Why Keepers Extra?

Jisc have invested in Keepers Extra, a 2-year project to optimize the benefit of the Keepers Registry service to UK Higher Education Institutions (HEIs) and other key stakeholders. Led by EDINA, Keepers Extra builds on the success of the Keepers Registry service, which provides easily accessible information about the archiving arrangements for electronic journals. 

We will be using this blog to discuss the Keepers Extra project, update the Keepers Registry community on progress, and discuss the themes raised in the project.  In this first introductory blog, we consider the need and rationale for the Keepers Extra project.
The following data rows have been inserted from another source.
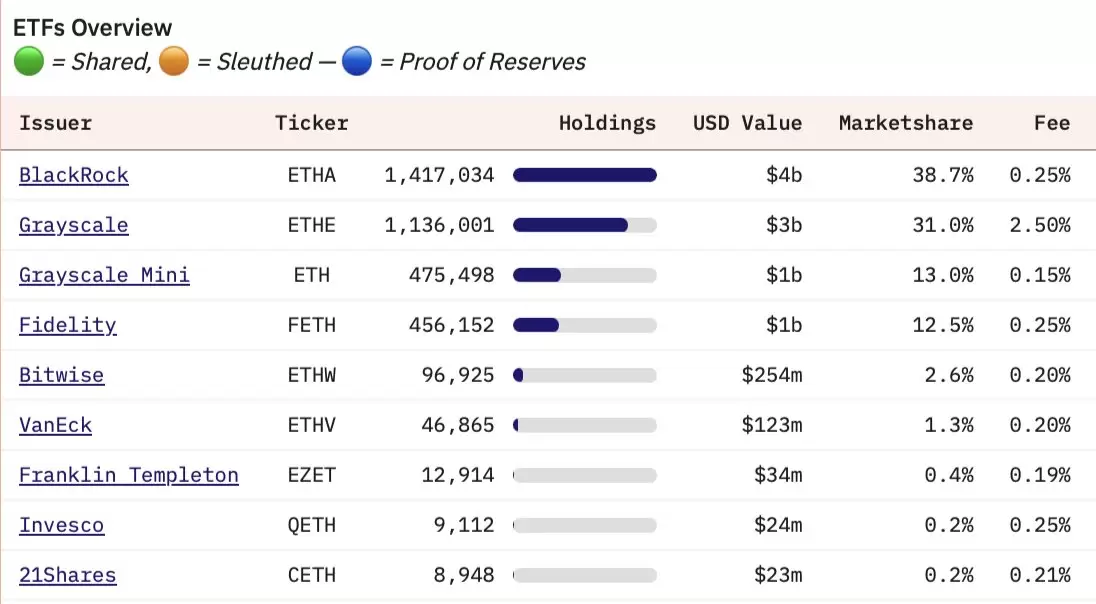Click Grayscale ETHE holdings bar
Viewport: 1096px width, 604px height.
tap(585, 225)
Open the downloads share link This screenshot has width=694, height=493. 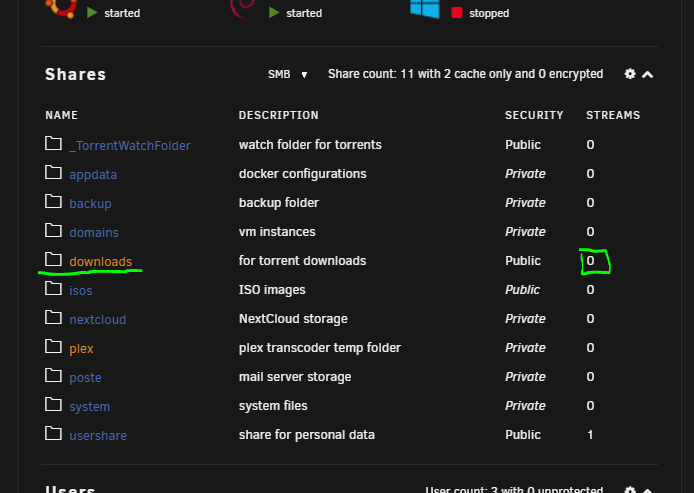(101, 262)
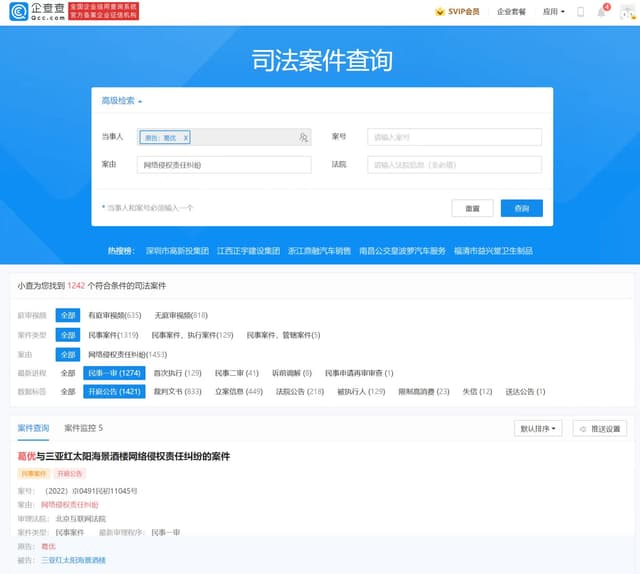Open hot search link 深圳市高新投集团
The height and width of the screenshot is (574, 640).
177,250
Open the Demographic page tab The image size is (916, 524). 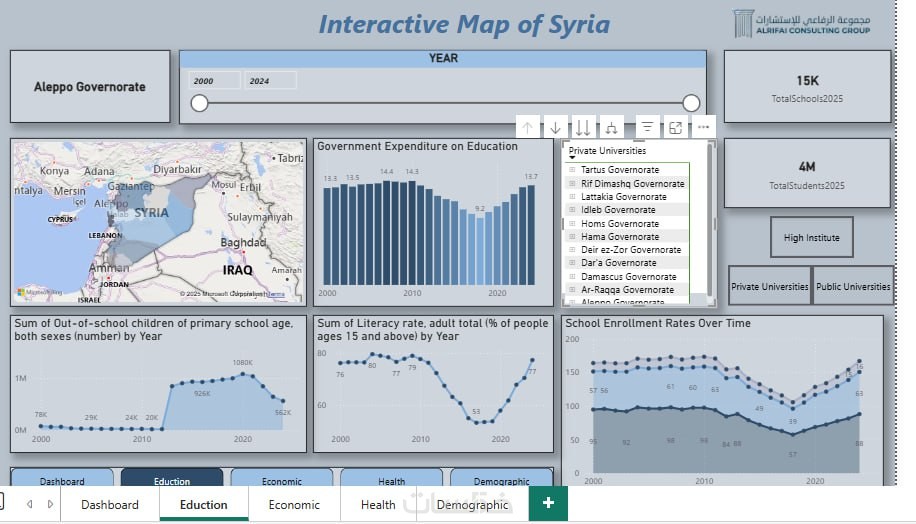coord(472,505)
The last decade has seen an explosive growth in on-line scholarly publishing. Rather than reading journals onsite at the library, researchers and students alike expect to access and consult papers and articles quickly and easily from their own computers. University libraries increasingly provide access to material hosted by publishers, paying subscriptions for access to journals on-line rather than for printed back copies. These changes have had significant ramifications for libraries in terms of how their spaces and collections are used, fundamentally changing the priorities and collection management policies of some institutions. The rapid transformation to an electronic environment has had many benefits including faster and more flexible access to journal articles. However, it has also given rise to significant issues surrounding the longer term accessibility of scholarly material and these new e-journal publishing and subscription practices have implications on the library’s traditional role of stewardship. The consequences of these changes are not yet clear, but they raise many questions: when libraries pay for access rather than for an object, what happens when that access is halted? How does a researcher consult a ‘back copy’ when their library no longer subscribes? What happens when a title is transferred between publishers or when a publisher goes out of business? Publishers have not historically taken that role of stewardship and if libraries are no longer the collectors and custodians of the scholarly record, who is responsible for ensuring that the world’s knowledge is preserved for the future?
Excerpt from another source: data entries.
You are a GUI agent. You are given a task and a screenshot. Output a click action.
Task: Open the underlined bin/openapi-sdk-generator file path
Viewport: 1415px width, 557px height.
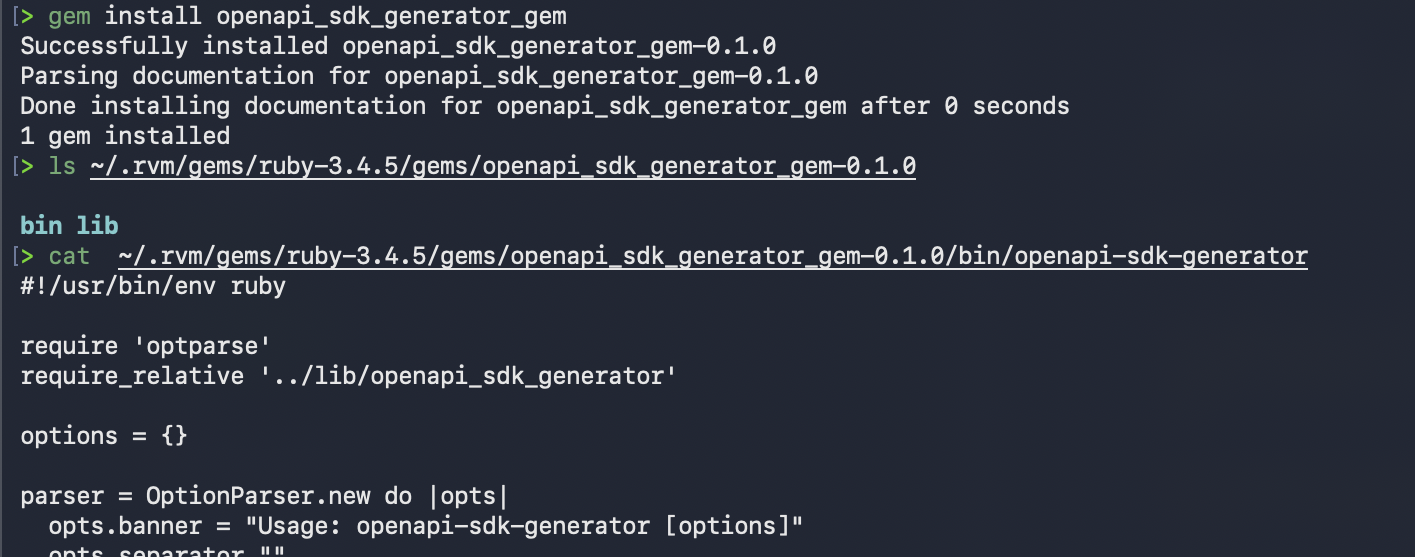712,256
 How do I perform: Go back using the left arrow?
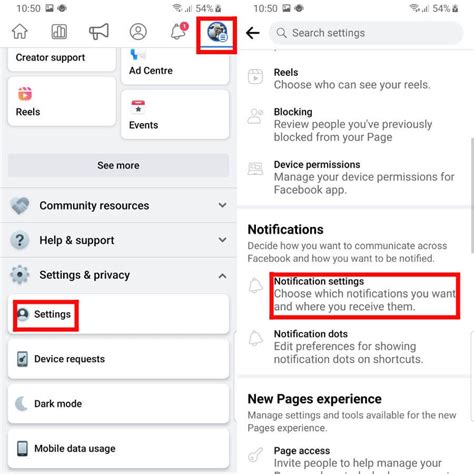click(x=253, y=33)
In 2011, analysis undertaken by the Keepers Registry team showed that of all the continuing resources assigned ISSNs, only around 20% was safely archived. That means that an astonishing 80% of contemporary scholarship published in e-journals is at risk of loss.

Launched in 2011 in partnership between EDINA and the ISSN International Centre, the Keepers Registry was designed to enable its users to see what scholarly e-journal content has been preserved, by whom and under what terms of access. The Keepers Registry aggregates metadata from participating archiving agencies and, using the ISSN-L as a unique identifier for journal titles, it serves as a showcase for the work of the Keepers, the archiving agencies undertaking the vitally important task of ensuring that the scholarly record is preserved for future generations. These include national libraries, research library consortia and not-for-profit initiatives such as Portico and CLOCKSS. In addition to revealing precisely which journals and volumes are safely stored, the Registry is helping us to understand what is not being archived.  By analysing the extent of archiving by usage, or by country of publication, we can begin to understand the extent of publications that remain at risk of loss.

Keepers Registry is becoming established as an important tool in library workflows, but the challenge of increasing preservation coverage remains, hence the need for Keepers Extra.

Keepers Extra is a community-driven project designed to build on the Registry and explore the challenges that it brings into focus. As well as enabling feature developments that will ensure the service is maximally useful to the library community and Keeper agencies, it will encourage new archiving agencies to join the Keepers community and lay the foundations for collaboration among key stakeholders both nationally and internationally. Strategically, Keepers Extra lets us explore how as a community we might work together to increase the preservation coverage of scholarly e-journals.